Marty Roberts, RPX Chief Executive Officer and President, added, “We are thrilled to partner with HGGC to achieve our next phase of growth for our patent risk and discovery management businesses. This transaction provides RPX with strong financial support and added flexibility to achieve our longer-term prospects, while providing our current stockholders with secure near-term value. Importantly, HGGC is experienced in building technology-enabled services businesses and is fully aligned with our global team’s strategy in patent risk and discovery management services. With this transaction, our clients at RPX and Inventus will continue to see an uninterrupted high level of service, and we can expect even greater levels of investment in client service going forward.”

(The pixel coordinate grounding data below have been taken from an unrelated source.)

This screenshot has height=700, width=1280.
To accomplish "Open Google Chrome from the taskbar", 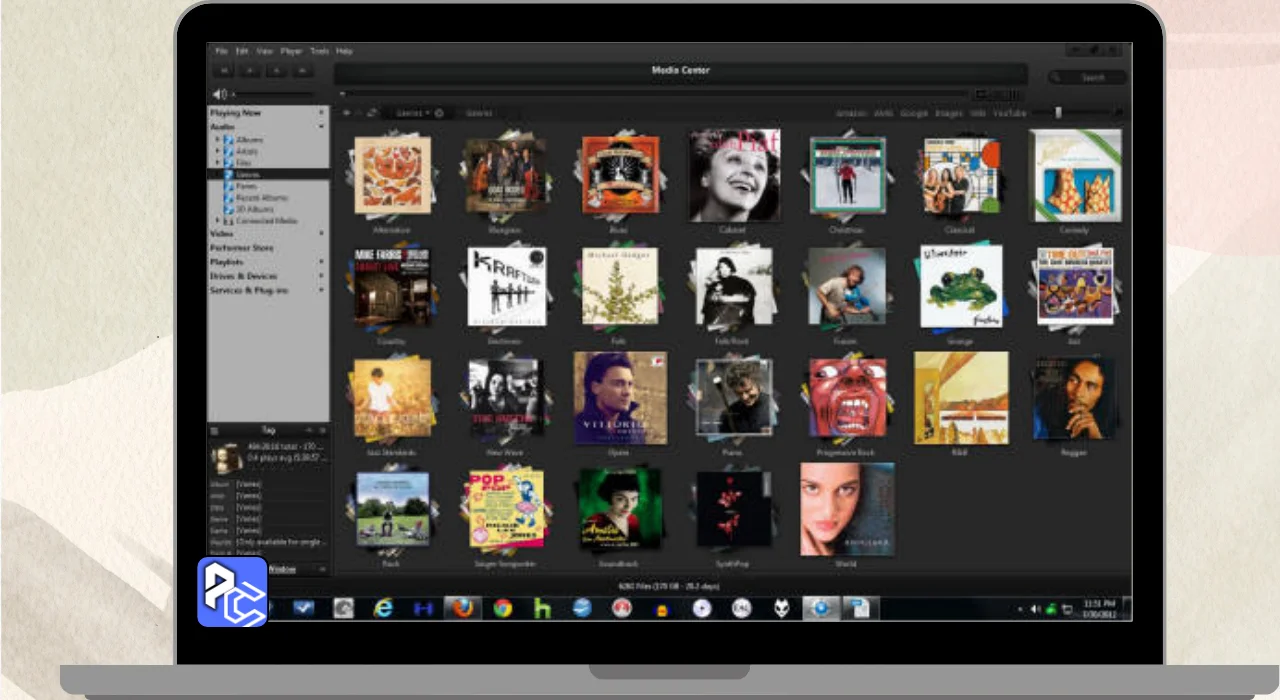I will 503,608.
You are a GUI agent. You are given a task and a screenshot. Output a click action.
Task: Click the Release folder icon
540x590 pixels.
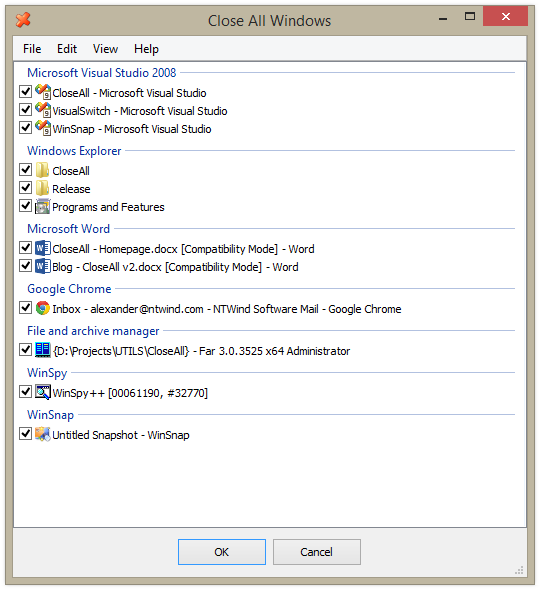pos(43,188)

Rich Lawson, HGGC Chief Executive Officer and Co-founder, commented, “We are big believers in RPX’s mission to deliver patent risk and discovery management solutions to its clients. RPX’s and Inventus’s businesses begin and end with the trust of their clients, and we will continue to serve their best interests. We fully support the vision of the Company to build a much-needed clearinghouse in the broader market for patents and will continue RPX’s decade-long commitment to never assert patents.”

David Chung, Executive Director of HGGC added, “Thanks to the vision and efforts of the original founding team, the current leadership and the many enormously capable people at the Company who drive results for clients day in and day out, we believe RPX and Inventus have core strengths and advantages that position them well for long-term success. We are fully supportive of the Company’s management team as a whole, and we will thoughtfully review, in partnership with the senior leadership team, where additions could be made for the ultimate benefit of the Company’s clients.”

In the course of its review of strategic alternatives, RPX’s Board of Directors received and thoroughly evaluated numerous proposals and indications of interest before deciding unanimously to proceed with this transaction. The transaction will be executed by means of a tender offer followed by a merger, and the RPX Board of Directors unanimously recommends RPX stockholders tender their shares in the offer. In light of RPX’s sale to HGGC, RPX is suspending its dividend, effective immediately. The transaction is expected to close in the second or third quarter of 2018, subject to customary closing conditions and regulatory approvals.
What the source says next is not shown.